(Collected data)
•••
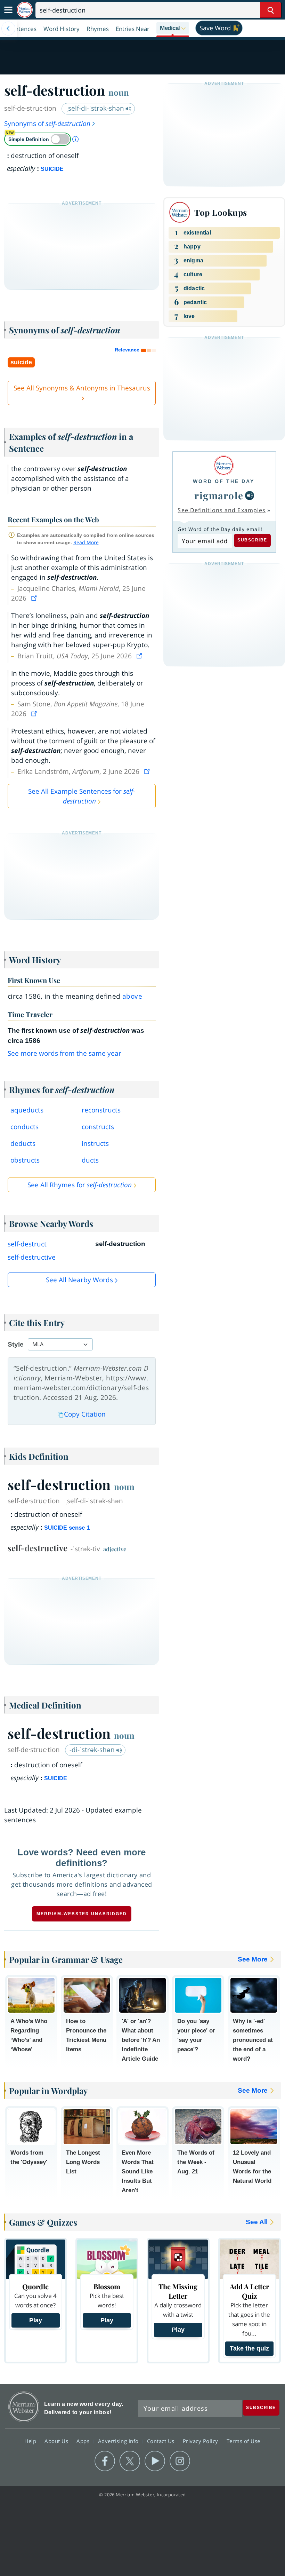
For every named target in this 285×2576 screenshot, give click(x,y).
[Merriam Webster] (223, 465)
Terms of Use (243, 2441)
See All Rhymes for (79, 1184)
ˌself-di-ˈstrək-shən (96, 108)
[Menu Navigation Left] (8, 28)
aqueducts (26, 1110)
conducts (24, 1126)
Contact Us (161, 2441)
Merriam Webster (24, 2407)
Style (16, 1344)
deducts (22, 1143)
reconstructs (101, 1110)
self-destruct (27, 1244)
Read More (86, 542)
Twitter (130, 2461)
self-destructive (32, 1257)
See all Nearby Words (79, 1279)
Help (31, 2441)
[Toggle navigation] (8, 10)
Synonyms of (47, 123)
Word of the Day (223, 481)
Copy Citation (85, 1414)
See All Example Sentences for (81, 796)
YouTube (155, 2461)
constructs (98, 1126)
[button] (172, 28)
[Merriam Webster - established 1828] (25, 10)
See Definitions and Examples (222, 510)
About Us (57, 2441)
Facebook (105, 2461)
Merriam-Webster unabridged (81, 1913)
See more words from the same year (64, 1053)
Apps (83, 2441)
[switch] (37, 139)
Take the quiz (249, 2348)
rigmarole (219, 495)
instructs (95, 1143)
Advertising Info (119, 2441)
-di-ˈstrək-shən (93, 1749)
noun (118, 92)
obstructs (25, 1160)
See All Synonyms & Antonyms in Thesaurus (82, 388)
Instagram (180, 2461)
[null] (249, 495)
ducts (90, 1160)
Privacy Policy (201, 2441)
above (132, 996)
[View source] (35, 598)
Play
•••
Wherever the word "Synonyms" turns up in a line of the entries above, copy that line.

• **Response for this exercise**:
Synonyms of (47, 123)
See All Synonyms & Antonyms in Thesaurus (82, 388)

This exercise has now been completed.